# Dataset Preperation

In [6]:
import json
import os
import re
from concurrent.futures import ThreadPoolExecutor

import nltk
import pandas as pd
import sqlalchemy
from datasets import Dataset
from nltk.corpus import stopwords
from nltk.stem import WordNetLemmatizer
from nltk.tokenize import word_tokenize
from sqlalchemy import MetaData, create_engine
from sqlalchemy.exc import CompileError, NoReferencedColumnError
from sqlalchemy.schema import CreateTable

nltk.download("wordnet")
nltk.download("stopwords")

[nltk_data] Downloading package wordnet to
[nltk_data]     /Users/schilver/nltk_data...
[nltk_data]   Package wordnet is already up-to-date!
[nltk_data] Downloading package stopwords to
[nltk_data]     /Users/schilver/nltk_data...
[nltk_data]   Package stopwords is already up-to-date!


True

In [9]:
DATASET_PATH = 'spider/database'
database_paths = [(db, os.path.join(DATASET_PATH, f'{db}/{db}.sqlite')) for db in os.listdir(DATASET_PATH)]
database_schema_paths = { db[0]: os.path.join(DATASET_PATH, f'{db[0]}/schema.sql') for db in database_paths }
database_con_strings = [(db[0], f'sqlite:///{db[1]}') for db in database_paths]
print("Found Databases: ", database_con_strings)

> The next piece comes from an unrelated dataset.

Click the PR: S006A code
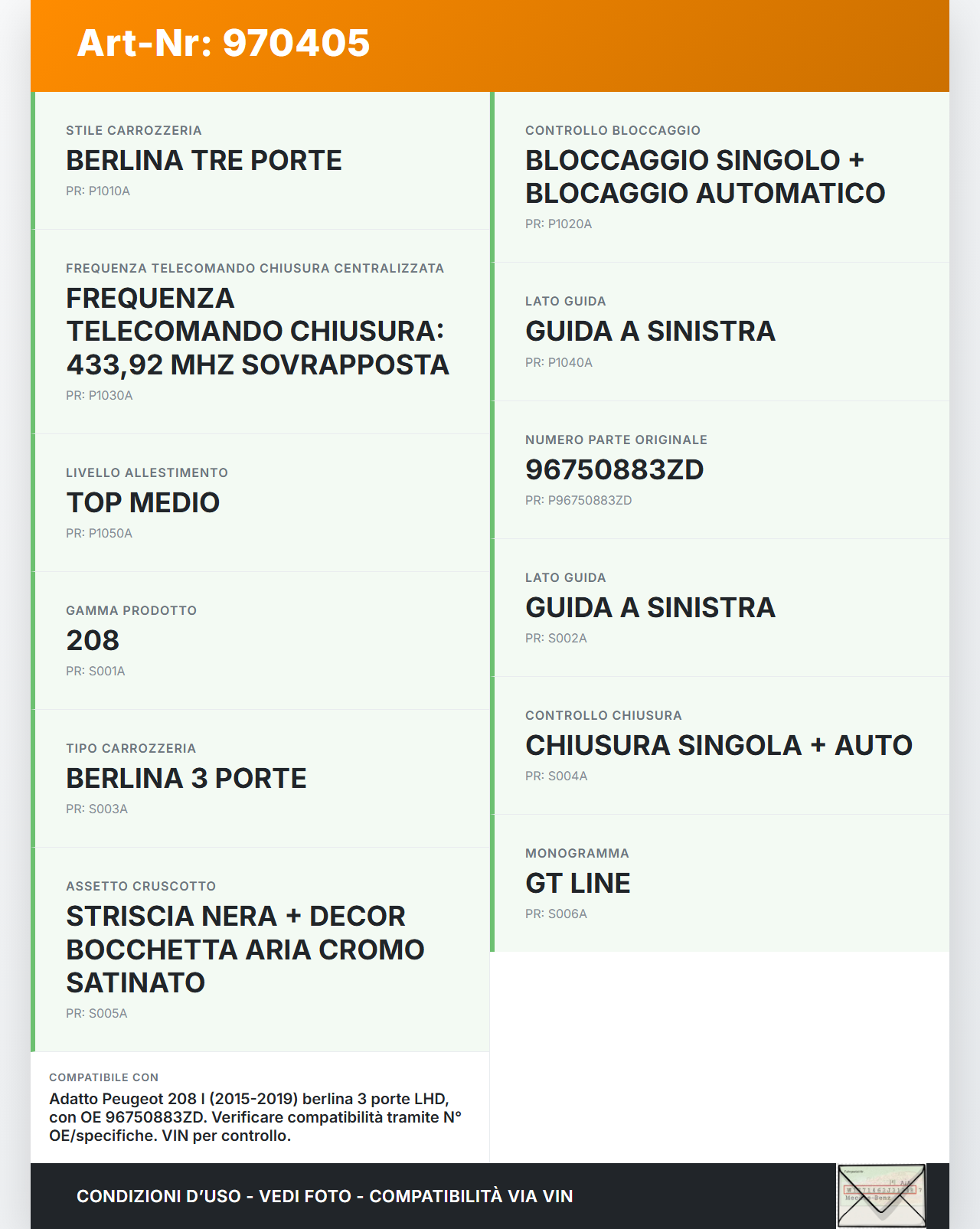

def crawl_database(con_string, db_id):
    engine = create_engine(con_string)

    # Reflect the existing database into a new MetaData instance
    metadata = MetaData()
    metadata.reflect(bind=engine)

    # Generate 'CREATE TABLE' statements for all tables
    create_table_statements = []
    try:
        for table in metadata.sorted_tables:
            create_statement = str(CreateTable(table).compile(engine)).strip()
            create_table_statements.append(create_statement)
    except (NoReferencedColumnError, CompileError)  as e:
        with open(database_schema_paths[db_id], 'r') as f:
            create_table_statements = filter(lambda x: len(x) > 0, map(lambda x: x.strip(), f.readlines()))
    except FileNotFoundError as e:
        print(f"Schema not found for {db_id}")
        return ''
    return '\n'.join(create_table_statements)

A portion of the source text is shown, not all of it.